そして結局一睡も出来ないまま朝を迎え、今に至る。


「今日はあんまり重い授業なかったのが幸いなのかな……」


 薫がぼやいていると、ドアが開く音が聞こえた。直後、ドアが閉じる音がなり、足音がキッチンに近付いていく。


「……ああ、薫か。お早う」


 音の主は、咎だった。眠そうに目をショボショボさせながら、キッチンを覗き込んでいる。


「おはようございます」

「……朝餉か?」

「アサゲ……あ、朝餉か……えっと、はい」

「そうか……」


 咎はそう言って黙った。


 それから少しして、薫が話しかける。


「……あの、えっと?」


 咎が首を傾げる。


「どうした?」

「ん、いや……何で、ずっと見てるのかなー、なんて……」


 薫は、咎をちらりと見て聞いた。

咎の視線は、フライパンに注がれていた。

フライパンを注視しながら、咎が答える、


「いい匂いがするからだな」

「あー……」


 薫は納得した様子で言い、フライパンに視線を落とす。フライパンの上には、鮭の切り身が二切れ乗っていた。火を通している最中で、脂が音を立てている。


「…………」


 フライパンを凝視し続ける咎に、薫が話しかける。


「あの……貴女の分もありますから……」

「本当か⁉」

「うおっ⁉」


 嬉しそうに言いつつ身を乗り出した咎を見て、薫は驚いた。


「ビックリした……」

「あ……悪い」

「あ、いえ……もうちょっとしたらできるんで、待っててください」




 朝食を食べ始めて少ししてから、咎が薫に話しかける。


「なあ、薫。

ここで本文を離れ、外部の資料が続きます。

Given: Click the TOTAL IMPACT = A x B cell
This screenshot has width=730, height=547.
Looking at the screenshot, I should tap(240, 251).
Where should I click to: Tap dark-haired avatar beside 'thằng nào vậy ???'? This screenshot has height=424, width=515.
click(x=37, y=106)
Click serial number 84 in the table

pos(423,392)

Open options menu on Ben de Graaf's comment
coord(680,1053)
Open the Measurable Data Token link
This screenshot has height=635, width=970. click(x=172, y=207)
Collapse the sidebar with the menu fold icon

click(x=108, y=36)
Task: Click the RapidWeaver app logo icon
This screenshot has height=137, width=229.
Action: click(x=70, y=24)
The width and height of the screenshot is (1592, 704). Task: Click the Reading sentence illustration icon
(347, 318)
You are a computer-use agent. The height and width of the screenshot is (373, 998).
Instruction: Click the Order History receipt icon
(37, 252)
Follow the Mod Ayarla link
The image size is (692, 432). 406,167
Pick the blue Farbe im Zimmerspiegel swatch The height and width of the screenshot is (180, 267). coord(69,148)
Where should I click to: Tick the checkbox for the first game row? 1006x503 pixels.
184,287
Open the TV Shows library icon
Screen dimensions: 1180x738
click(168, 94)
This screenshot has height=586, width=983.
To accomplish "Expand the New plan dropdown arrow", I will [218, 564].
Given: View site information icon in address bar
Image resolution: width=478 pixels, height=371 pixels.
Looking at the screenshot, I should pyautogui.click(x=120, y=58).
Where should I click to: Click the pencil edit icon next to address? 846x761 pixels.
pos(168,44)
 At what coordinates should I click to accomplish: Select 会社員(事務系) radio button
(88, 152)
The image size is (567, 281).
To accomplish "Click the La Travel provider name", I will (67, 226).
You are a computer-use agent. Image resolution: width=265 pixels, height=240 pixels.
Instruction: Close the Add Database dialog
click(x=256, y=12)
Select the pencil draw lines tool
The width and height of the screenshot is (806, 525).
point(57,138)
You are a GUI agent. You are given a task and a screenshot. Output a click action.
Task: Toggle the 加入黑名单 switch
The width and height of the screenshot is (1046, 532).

お前、金持ちか何かか?」

「え? いや、別に……。何でです?」

「あー……いや、何となくそう思っただけだ。忘れてくれ」

「……はあ……?」


 薫は首を傾げ、ふと、何かを思い出した表情になる。


「そういえば、今日の天気って……」


 薫はそう言いながら、テレビのリモコンを手に取り、電源ボタンを押す。


「あの、どうかしたんですか?」

「なあ、あの四角いのって……」

「テレビですか?」

「そんな名前なのか……」

「は?」

「あ、いや──」


 咎が何かを言おうとした、その時だった。


『ここで速報です。福島県津野原つのはら市の路上で、女性が、首から血を流した状態で倒れているのが発見されました──』


 天気予報からニュースに切り替わり、速報が入ってきた事を伝えた。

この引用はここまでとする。